━━ Provided records

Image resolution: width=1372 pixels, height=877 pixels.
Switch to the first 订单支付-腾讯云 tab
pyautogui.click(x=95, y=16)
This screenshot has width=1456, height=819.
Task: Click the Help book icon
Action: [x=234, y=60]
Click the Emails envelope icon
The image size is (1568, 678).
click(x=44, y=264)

━━━━

Problem to work on
Copy the listing in full, and keep every word exactly as it is.

Exercise solution
Image resolution: width=1372 pixels, height=877 pixels.
Switch to the first 订单支付-腾讯云 tab
pyautogui.click(x=95, y=16)
This screenshot has width=1456, height=819.
Task: Click the Help book icon
Action: [x=234, y=60]
Click the Emails envelope icon
The image size is (1568, 678).
click(x=44, y=264)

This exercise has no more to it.